There are a number of different related works that are associated with UAV object detection, as 
follows. Al-Sheary and Almagbile [6] examined the risks associated with huge gatherings and developed a 
variety of safe crowd management strategies. Another option is real-time drone crowd monitoring, which is 
becoming more popular in order to save lives, preserve the environment, protect property, and maintain peace 
and authority. According to the findings of this research, pedestrian crowd monitoring systems may be a 
viable alternative [7]. Crowd density was computed using image segmentation algorithms based on real-time 
images taken by UAVs; after which the data was evaluated and the results were presented. The provided 
strategy may be used to make rapid decisions using high-quality data. An 80 percent accuracy rate was found 
for the photo segmentation method used in this study [8]. 

Hsieh et al. [9] created the car parking lot dataset (CARPK), the world's largest drone observation 
dataset. It is a difficult dataset for large-scale car counting jobs in parking lots. The research also created a 
unique strategy for generating viable area suggestions for an item counting task with regularized structures. 
The learned deep model can count things better if it knows how items are arranged. Counting automobiles 
from drone view scenes is the purpose of the proposed technique, and they compared it to four other 
methods: the one-look regression-based counting approach, two popular object identification systems, and a 
density object counting metric. Based on the methodologies used, region-based convolutional neural network 
(R-CNN) Faster is comparable to YOLO in terms of object detection success in recent years [10]. 

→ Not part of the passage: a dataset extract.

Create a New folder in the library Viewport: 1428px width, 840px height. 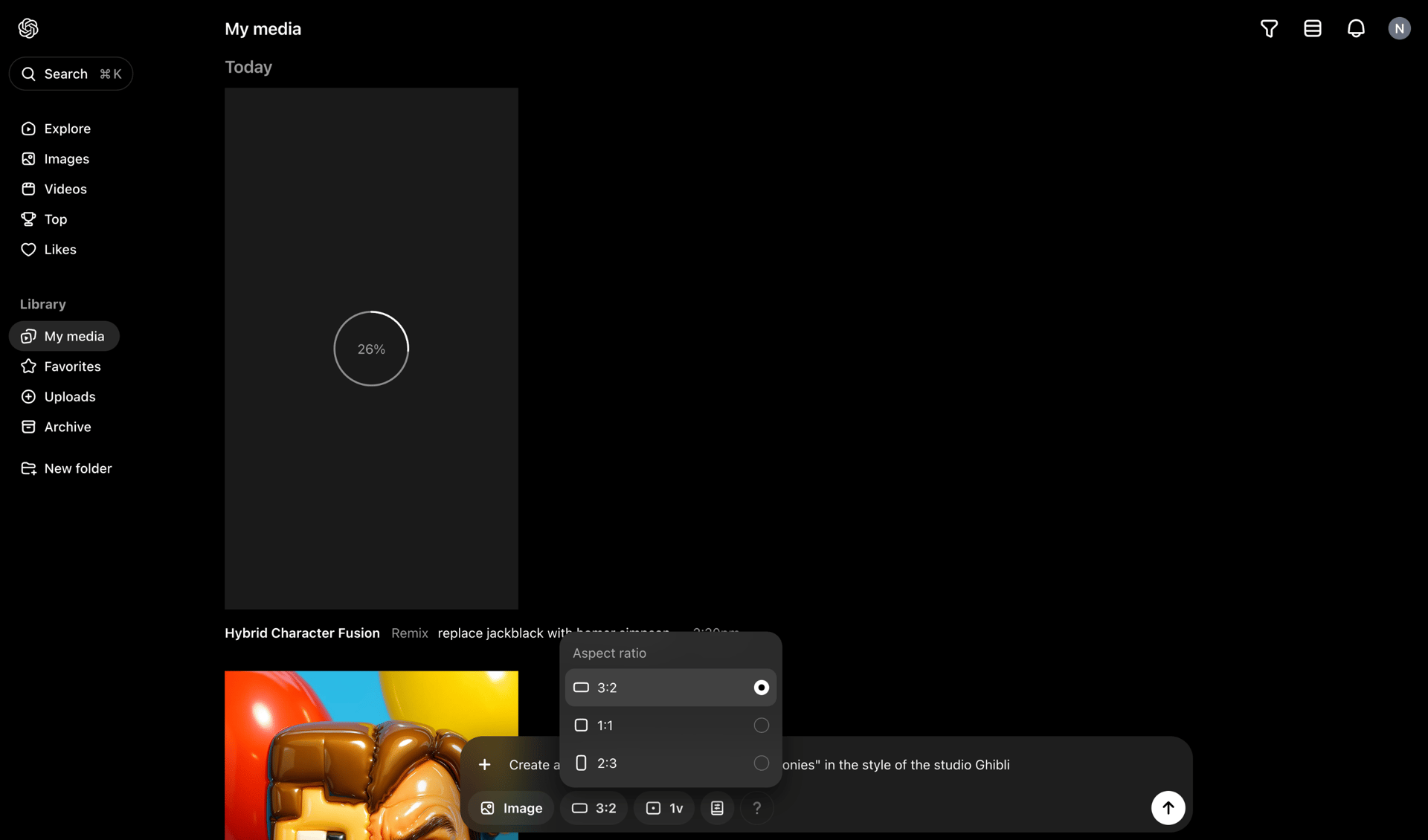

Lu et al. [11] investigated the difficulties of using drones to detect targets. They built a testbed to 
examine real-world events. The researchers identified these difficulties after testing perception modules with 
recent computer vision techniques. Our extensive simulations show that these characteristics have a big 
influence on the search algorithm design. More robust computer vision algorithms for target search and other 
drone-related applications are needed, as well as improved techniques to describe the effect of persistent 
characteristics. 

A novel framework for three dimensions (3D) object localization and tracking using drones [12]. It 
involves object detection, multi-object tracking, ground plane estimation, and 3D target localization. The 
tracing and 3D localization performances are benchmarked against industry standards and ground truth. To 
address occlusions and camera rapid movements, their system is resilient. Their work is, nevertheless, bound 
by several constraints. In spite of this, they found that rapid camera motions do impact group plane 
estimations. Epipolar searches cannot be performed using a camera that simply spins one way, as is the case 
with typical drones [13]. Making use of CNN's monocular depth map might therefore be useful to address 
this aspect. Using the suggested approach, 3D positions may be acquired for each object, allowing for a 
smoother trajectory than two dimensions (2D). They believe that the addition of constraints to 3D trajectories 
will make the system more durable and successful. 

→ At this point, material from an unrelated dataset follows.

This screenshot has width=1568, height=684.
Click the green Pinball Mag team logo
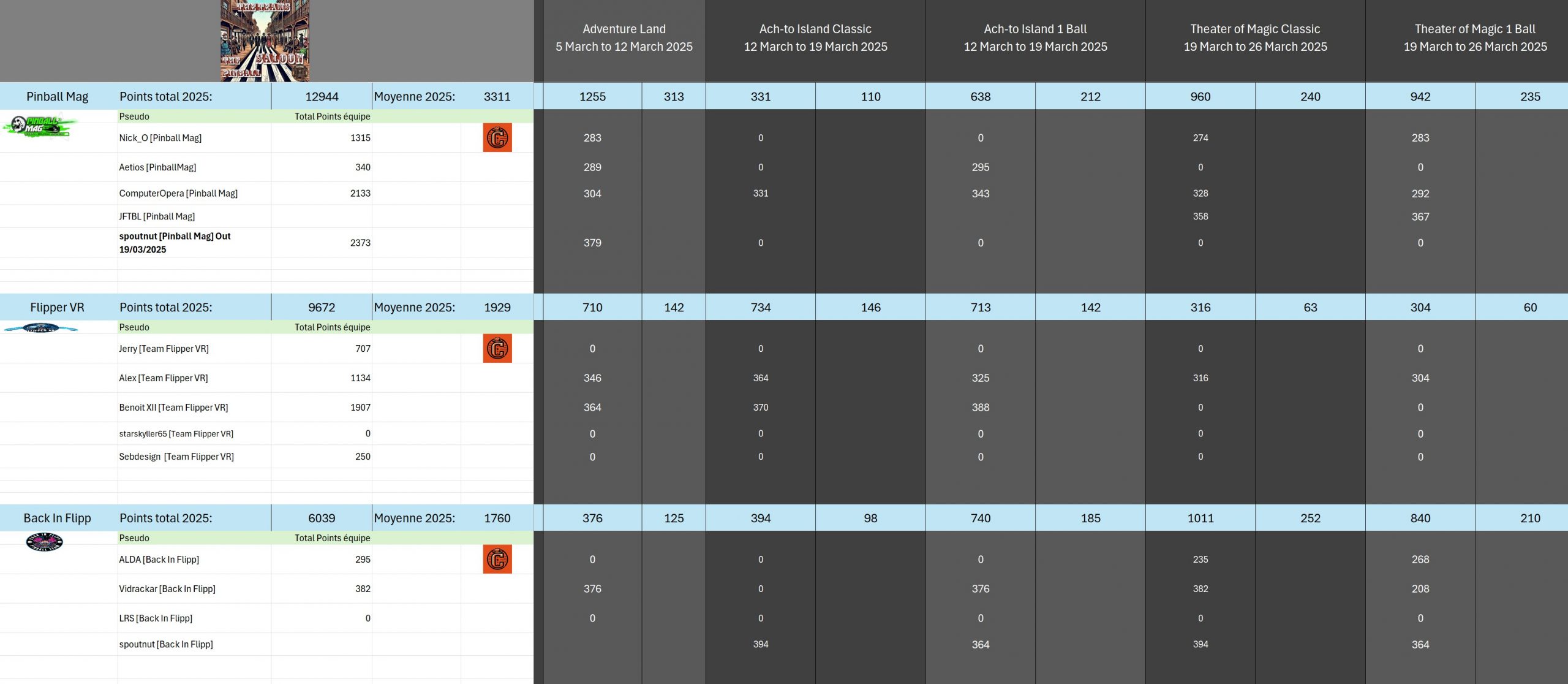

Singhal et al. [14] suggested that a drone might be used to identify items in real-time. The neural 
network and machine learning algorithms successfully recognized all sorts of things. With so many uses in 
both autonomous and non-autonomous sectors, merging object detection with drone technology will help 
mankind. The detection module would identify all target objects and deliver the recognized object data. 
Object detection will be employed in surveillance, delivery, population analysis, and traffic monitoring, 
among other applications. Their work also involves a section on the system's future development. UAVs, 
commonly known as drones, have an important role in disaster response and humanitarian aid [15]. The main 
purpose of their study is to investigate how unmanned aerial vehicles (or drones) might help survivors in the 
case of a tsunami, earthquake, flood, or another natural disaster. Initially, it is anticipated that any natural 
disaster would cause quick damage to infrastructure, transportation, and key services [16]. The goal of this 
work is achieved by building a Yolo model for the purpose of identifying specific objects and then using this 
information to determine the exact location by repeating the detection process with more than one projection 
through a proposed algorithm. 


2. THE PROPOSED APPROACH 
2.1. System hardware 

This section presents a discussion of the hardware used throughout the study, as presented in 
Table 1. A drone with four propellers was developed with the goal of identifying objects in the sky. The 
drone was constructed with the help of several electrical components [17]. 

In this case, the Drone Frame was employed, which is a representation of the aircraft’s construction 
with a size of 450 mm. There were four brushless motors that met the criteria (the rest of the details are stated 
in Table 1). The fan speed was controlled by the use of an electronic speed controller. The propellers of the 
F11 aircraft were represented by drone blades, which were employed in this project, as shown in Figure 1 and 
Figure 2. A lithium-ion battery with four cells was utilized [4].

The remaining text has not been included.